In late January, Gingrich—who served as House Speaker from 1995 to 1999—warned that those investigating the pro-Trump riot targeting the federal legislative branch of government could face negative repercussions if Republicans retake Congress. "And the wolves are going to find out that they're now sheep and they're the ones who are in fact, I think, face a real risk of jail for the kinds of laws they're breaking," the former GOP lawmaker told Fox News.

Kirschner cautioned that Gingrich should be taken seriously during a Friday episode of The Dean Obeidallah Show on SiriusXM. He made the comment as he urged the Justice Department to charge former President Donald Trump with a crime.

"Democracy is hanging by a thread," he warned, saying that Attorney General Merrick Garland should take action against Trump. "I don't know when we reach the point of no return," the attorney added.

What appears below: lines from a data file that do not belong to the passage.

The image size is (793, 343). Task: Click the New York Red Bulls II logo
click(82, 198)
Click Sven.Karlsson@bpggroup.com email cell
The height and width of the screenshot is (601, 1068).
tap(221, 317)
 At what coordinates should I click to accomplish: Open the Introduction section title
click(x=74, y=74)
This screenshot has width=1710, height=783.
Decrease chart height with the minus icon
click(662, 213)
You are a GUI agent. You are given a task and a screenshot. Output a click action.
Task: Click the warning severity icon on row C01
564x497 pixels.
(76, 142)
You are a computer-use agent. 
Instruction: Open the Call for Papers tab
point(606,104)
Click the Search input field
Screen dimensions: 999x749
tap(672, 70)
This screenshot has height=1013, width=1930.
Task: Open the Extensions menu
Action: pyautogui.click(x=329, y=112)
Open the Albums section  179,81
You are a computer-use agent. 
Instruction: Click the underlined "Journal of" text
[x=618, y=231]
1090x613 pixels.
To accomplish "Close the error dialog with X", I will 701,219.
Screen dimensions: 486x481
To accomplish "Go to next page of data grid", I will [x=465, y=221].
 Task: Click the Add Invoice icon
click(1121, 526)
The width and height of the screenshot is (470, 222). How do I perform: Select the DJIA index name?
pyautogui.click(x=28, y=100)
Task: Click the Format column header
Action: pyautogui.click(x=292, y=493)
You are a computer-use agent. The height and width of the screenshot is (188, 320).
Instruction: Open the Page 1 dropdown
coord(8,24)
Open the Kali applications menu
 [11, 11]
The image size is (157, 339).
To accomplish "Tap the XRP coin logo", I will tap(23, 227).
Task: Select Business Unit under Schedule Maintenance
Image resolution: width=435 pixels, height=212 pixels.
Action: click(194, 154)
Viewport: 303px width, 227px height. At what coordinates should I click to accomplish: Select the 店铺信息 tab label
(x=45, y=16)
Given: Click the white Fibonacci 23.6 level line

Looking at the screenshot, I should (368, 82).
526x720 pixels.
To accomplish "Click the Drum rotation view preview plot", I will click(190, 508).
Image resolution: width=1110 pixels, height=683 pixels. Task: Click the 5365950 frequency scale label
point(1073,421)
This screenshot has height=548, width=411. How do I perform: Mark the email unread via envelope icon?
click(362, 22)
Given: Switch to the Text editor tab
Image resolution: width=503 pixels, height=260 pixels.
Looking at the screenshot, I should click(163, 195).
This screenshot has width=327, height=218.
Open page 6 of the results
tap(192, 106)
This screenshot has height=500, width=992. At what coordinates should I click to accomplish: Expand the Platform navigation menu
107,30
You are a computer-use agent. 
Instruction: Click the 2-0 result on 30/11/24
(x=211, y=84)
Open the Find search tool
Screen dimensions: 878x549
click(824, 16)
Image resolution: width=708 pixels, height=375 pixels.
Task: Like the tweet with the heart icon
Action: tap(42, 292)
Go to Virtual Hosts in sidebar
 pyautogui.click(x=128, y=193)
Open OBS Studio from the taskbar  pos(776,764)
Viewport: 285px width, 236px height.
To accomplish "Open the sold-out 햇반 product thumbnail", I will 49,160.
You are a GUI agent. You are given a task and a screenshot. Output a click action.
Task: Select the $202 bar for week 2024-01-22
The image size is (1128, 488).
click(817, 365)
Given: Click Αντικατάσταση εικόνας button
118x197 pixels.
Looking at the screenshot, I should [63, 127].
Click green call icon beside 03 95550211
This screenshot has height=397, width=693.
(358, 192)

Donald Trump and Newt Gingrich
Newt Gingrich's suggestion that members of the House select committee investigating January 6, 2021 attack against the U.S. Capitol could be jailed is "not an idle threat,” warned former U.S. Army prosecutor Glenn Kirschner. Above, Gingrich introduces Donald Trump during a rally on July 6, 2016 in Cincinnati. John Sommers II/Getty Images

"The Republicans will do everything they can to bring DOJ to a screeching halt by carpet bombing the Department of Justice with frivolous subpoenas, and then, trust me, they will find reasons to claim that those subpoenas are being violated," Kirschner said. "And as Newt Gingrich promised everybody...they will lock up the members of the J6 committee."

"That's not an idle threat," he cautioned. "That's the Republicans' playbook."

Earlier in the segment, Kirschner suggested that there was "fear" and "timidity" within the Justice Department to charge a former president. "I think this is a top-down thing where we have Merrick Garland—who is more judge than prosecutor—being the king of circumspection and we have to consider every angle," he said.

After Gingrich warned that the January 6 committee members could be jailed, Representative Liz Cheney, a Wyoming Republican who is the vice chair of the investigatory body, raised alarms.

"A former Speaker of the House is threatening jail time for members of Congress who are investigating the violent January 6 attack on our Capitol and our Constitution," the GOP lawmaker warned in a January 23 tweet. "This is what it looks like when the rule of law unravels."

Many political analysts believe Republicans are favored to retake control of the House and possibly the Senate in the upcoming 2022 midterm elections. Historical precedent shows that the party of the president in power loses a substantial number of congressional seats during their first term in the White House. As Democrats only maintain a narrow majority, even minimal losses can shift control of Congress back to the GOP. Polls also suggest Republicans are well-positioned going into the midterms.

Whether Trump will ultimately face prosecution for his actions related to January 6, 2021 or other potential legal issues remains to be seen. Just over 13 months ago, hundreds of the former president's supporters violently stormed the U.S. Capitol in an apparent effort to disrupt the formal certification of President Joe Biden's Electoral College victory. That attack came after Trump at a nearby rally urged his supporters to walk to the legislative building and "fight like hell."

A week later Trump was impeached, with 10 House Republicans—including Cheney—joining Democrats in the effort. The former president was eventually acquitted in the Senate, although the majority of senators—including seven Republicans—voted in favor of conviction. However, the constitution requires a two-thirds majority for a successful guilty verdict.

Newsweek reached out to Trump's press office for comment.